Iraq: 36 Speicher massacre defendants referred for trial

Iraq: 36 Speicher massacre defendants referred for trial
2 min read
11 November, 2015
Thirty-six defendants accused of involvement in the Speicher massacre will be tried on 26 November, amid concerns that their sentences will be politicised.
Iraqi Shia fighter prays at burial site believed to hold victims of Speicher massacre [AFP/Getty]

An Iraqi court has referred the files of 36 new men accused of committing the Speicher massacre to the Central Criminal Court of Iraq (CCCI), amid concerns by legal organisations that the defendants will be given death sentences.

In a statement to the press, judicial spokesman Abdul-Sattar al-Birqdar said that the judicial investigative panel of the CCCI, which was formed to inquire about the massacre that was committed in Camp Speicher, has referred the defendants to the criminal court, noting that they will be tried on 26 November.

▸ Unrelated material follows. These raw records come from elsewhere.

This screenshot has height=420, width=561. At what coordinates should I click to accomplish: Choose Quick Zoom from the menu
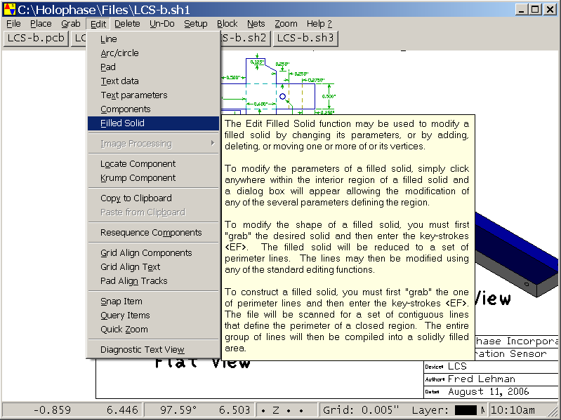click(124, 330)
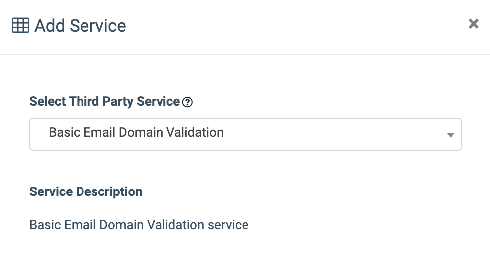This screenshot has width=490, height=254.
Task: Click the Basic Email Domain Validation service description text
Action: [139, 225]
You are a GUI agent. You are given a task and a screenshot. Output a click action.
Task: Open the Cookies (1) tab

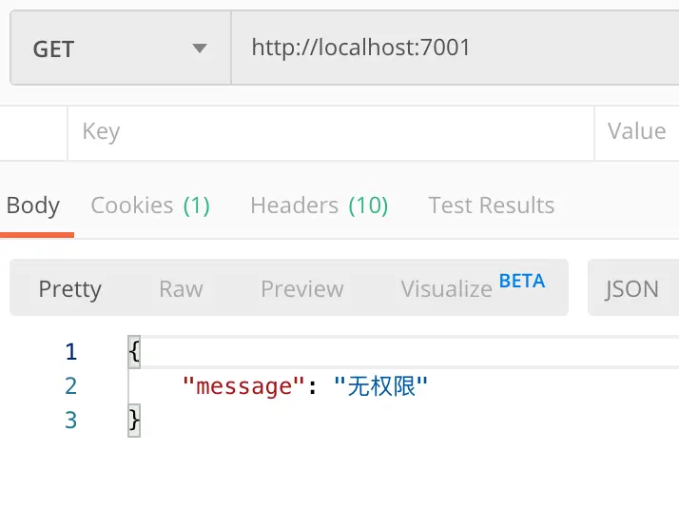pyautogui.click(x=150, y=206)
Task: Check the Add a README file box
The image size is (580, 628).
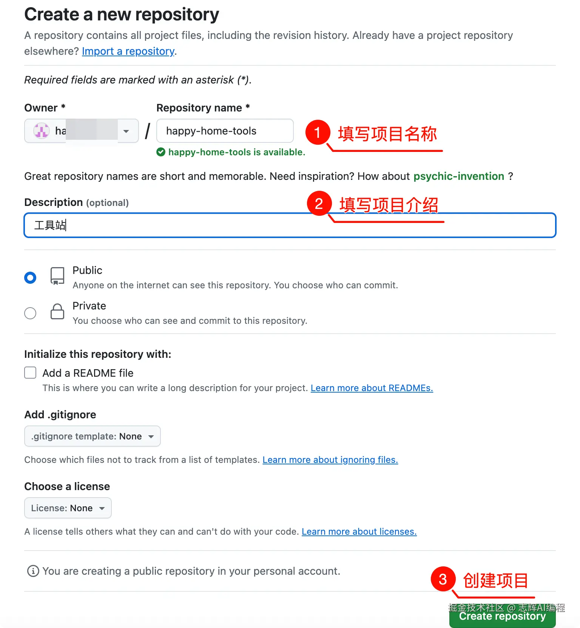Action: pos(30,373)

Islamic State group (IS, formerly ISIS) has - allegedly unaided - executed more than 1600 Iraqi Air Force cadets from the Iraqi Air Force - believed to have been all Shia Muslims - in an attack on Camp Speicher, north Tikrit, on 12 June, 2014. The Iraqi government has accused the Baath Party of involvement in the massacre.

For his part legal expert Salam Hasan said that the right procedures should be taken and that "the evidence should match the facts before any judgement is made that may be politically motivated."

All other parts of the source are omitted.